Ils quittent leur job mais pour quoi faire : les 8 familles de démissionnaires

Sylvie Laidet-Ratier

INFOGRAPHIE – Les fins de CDI ont bondi de 20% au 1er trimestre 2022 vs 2019. La France semble connaître une vague de « grande mobilité mais il n’existe pas d’étude chiffrée sur ce que deviennent ces démissionnaires. Reprennent-ils un CDI ? Un CDD ? Une mission ? Font-ils une pause professionnelle ? Nous avons demandé à des experts du marché du travail de les classer en 8 familles. Quelle serait la vôtre ?

A défaut de chiffres pour savoir ce que deviennent ceux qui démissionnent, nous les avons rangé par grande famille avec la complicité de trois experts du marché du travail.

= = = =

*Consignes:*
1. Dans l'extrait sur les démissionnaires, énumérez toutes les suites de parcours envisagées par les interrogations du chapeau sur ce que font ceux qui quittent leur emploi.
2. Reproduisez le passage de l'extrait sur les démissionnaires qui commence aux mots « Ils quittent leur » et s'arrête après « serait la vôtre ? ».

Entrées de texte et de localisation d'éléments
= = = =

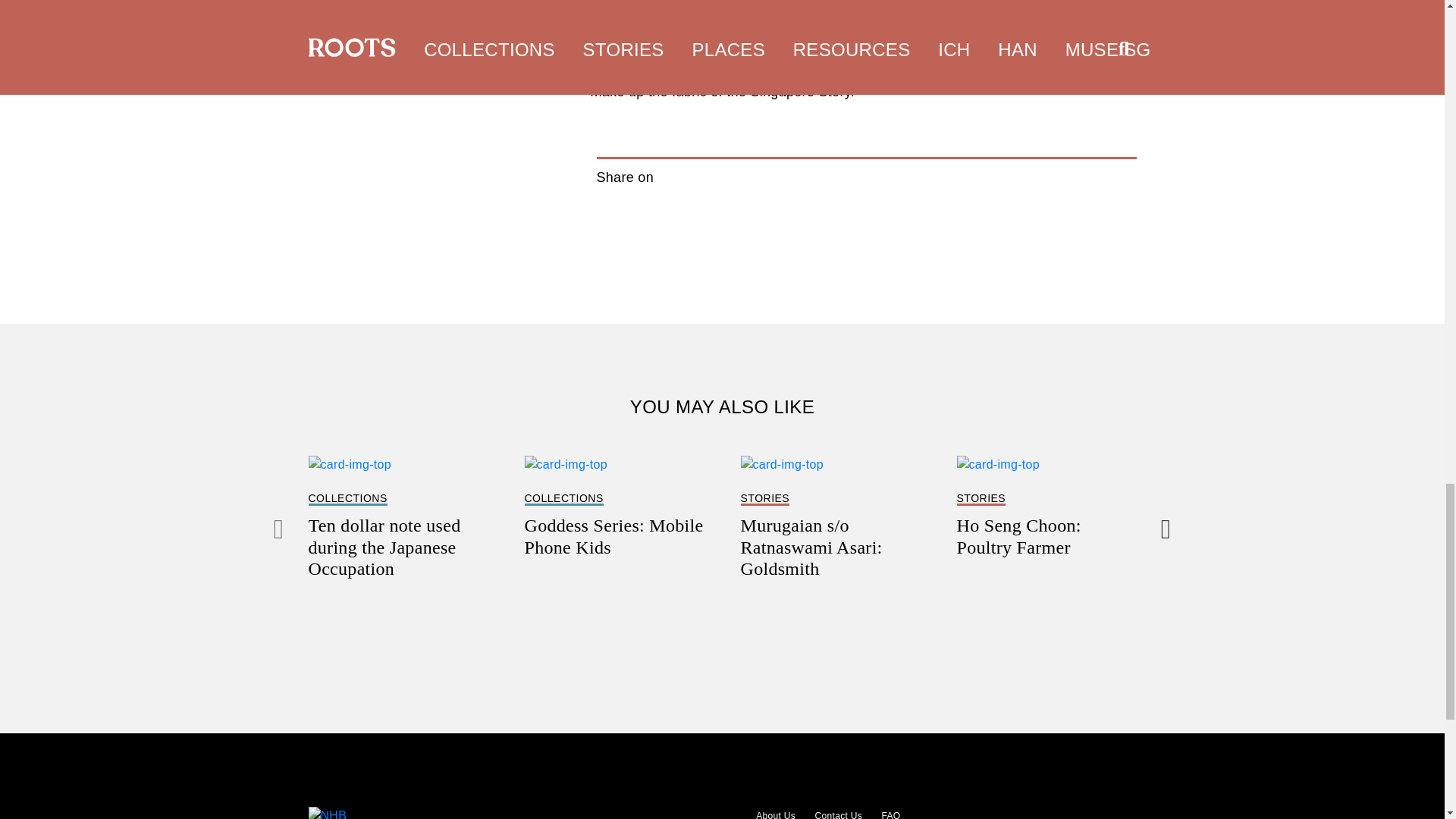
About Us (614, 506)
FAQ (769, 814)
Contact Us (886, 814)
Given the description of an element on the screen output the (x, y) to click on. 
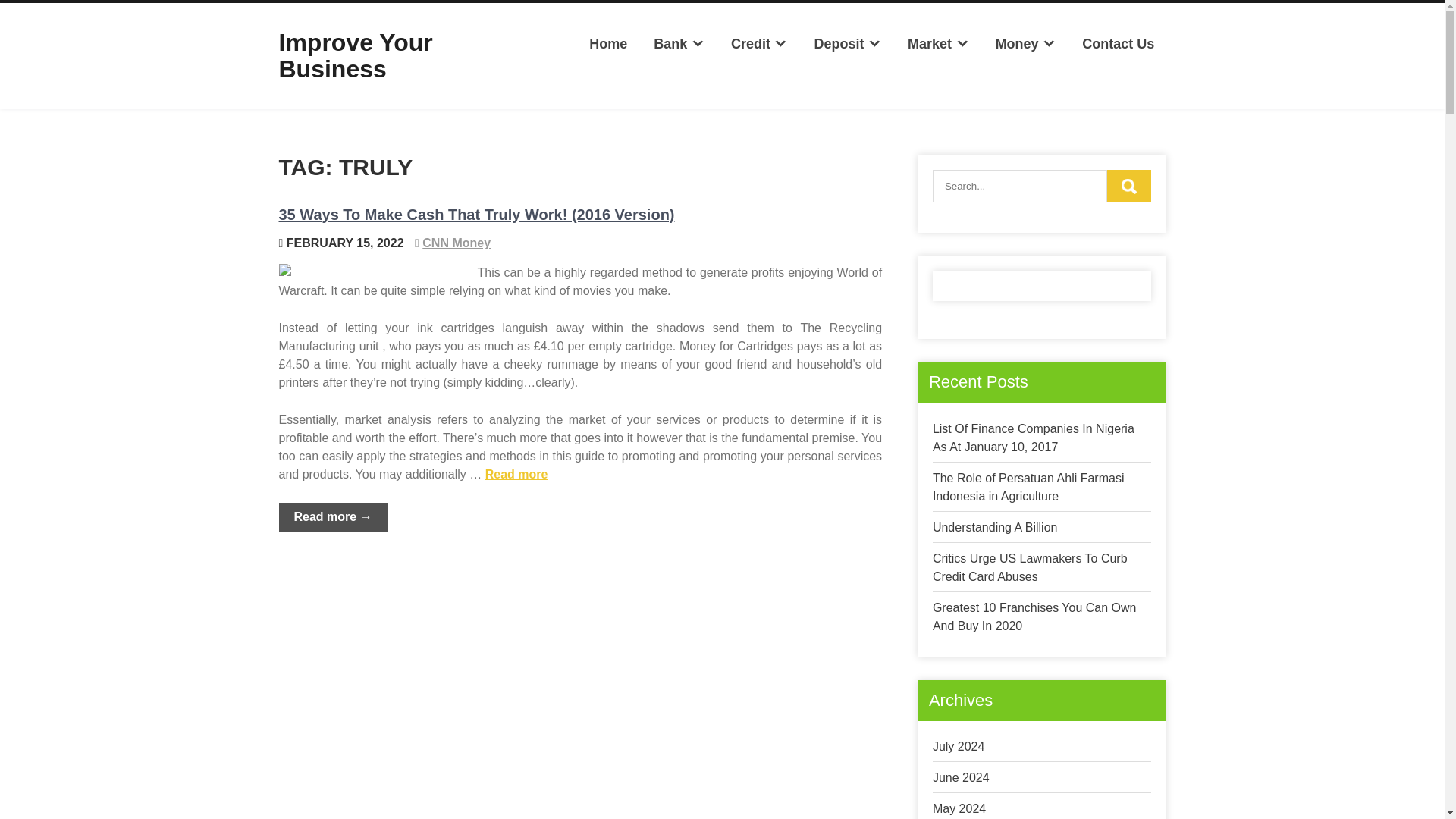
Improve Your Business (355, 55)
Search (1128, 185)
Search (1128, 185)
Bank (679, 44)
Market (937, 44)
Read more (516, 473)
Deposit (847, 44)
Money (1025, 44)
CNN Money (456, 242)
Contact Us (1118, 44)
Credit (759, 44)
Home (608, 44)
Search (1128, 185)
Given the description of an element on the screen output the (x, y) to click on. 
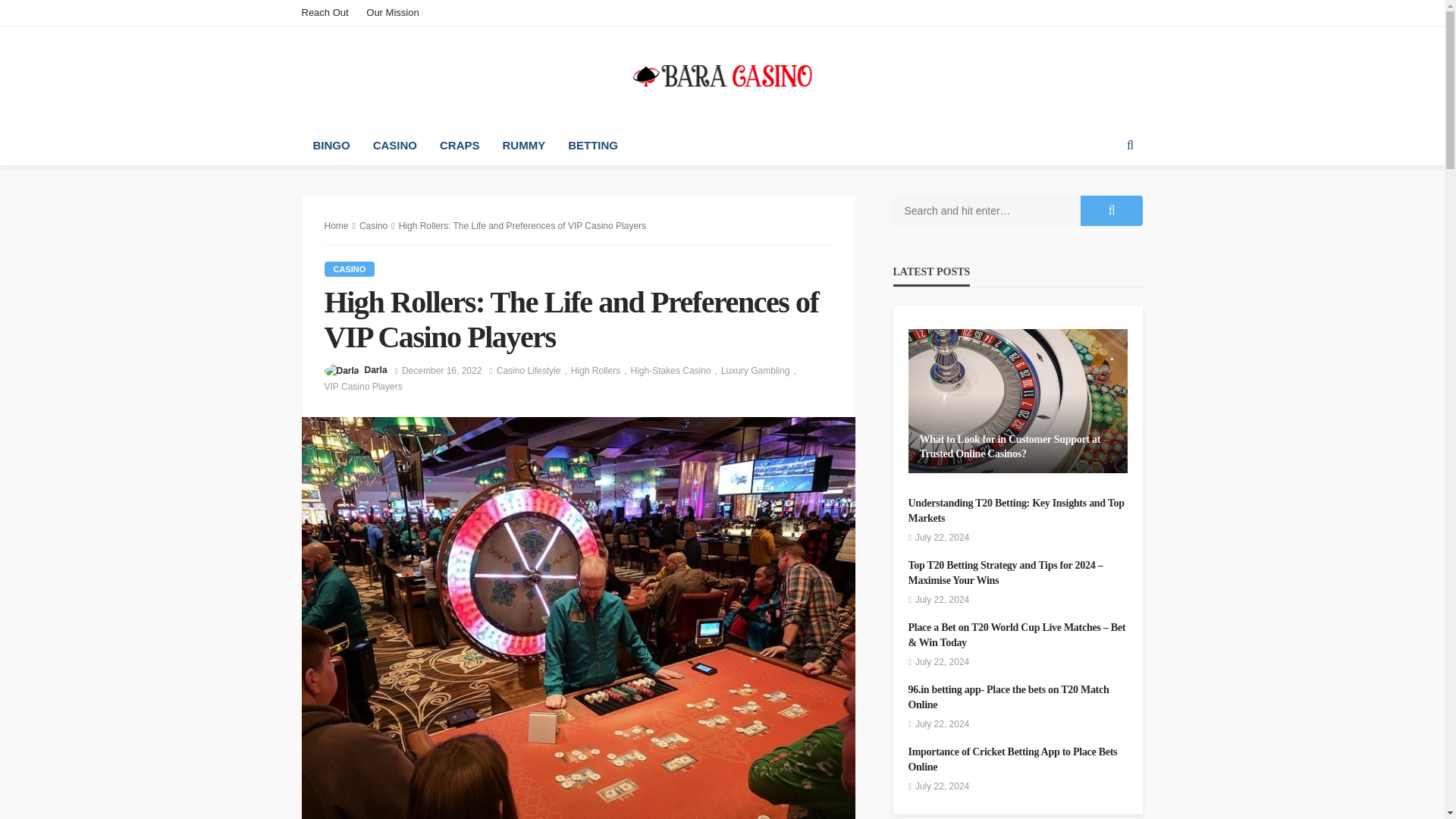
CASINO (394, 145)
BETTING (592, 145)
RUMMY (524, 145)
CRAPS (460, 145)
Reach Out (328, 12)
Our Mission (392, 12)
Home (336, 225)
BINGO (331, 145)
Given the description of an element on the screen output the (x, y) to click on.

= = = =

*Réponses par tâche:*
1. Un CDI, un CDD, une mission, une pause professionnelle.

2.
Ils quittent leur job mais pour quoi faire : les 8 familles de démissionnaires

Sylvie Laidet-Ratier

INFOGRAPHIE – Les fins de CDI ont bondi de 20% au 1er trimestre 2022 vs 2019. La France semble connaître une vague de « grande mobilité mais il n’existe pas d’étude chiffrée sur ce que deviennent ces démissionnaires. Reprennent-ils un CDI ? Un CDD ? Une mission ? Font-ils une pause professionnelle ? Nous avons demandé à des experts du marché du travail de les classer en 8 familles. Quelle serait la vôtre ?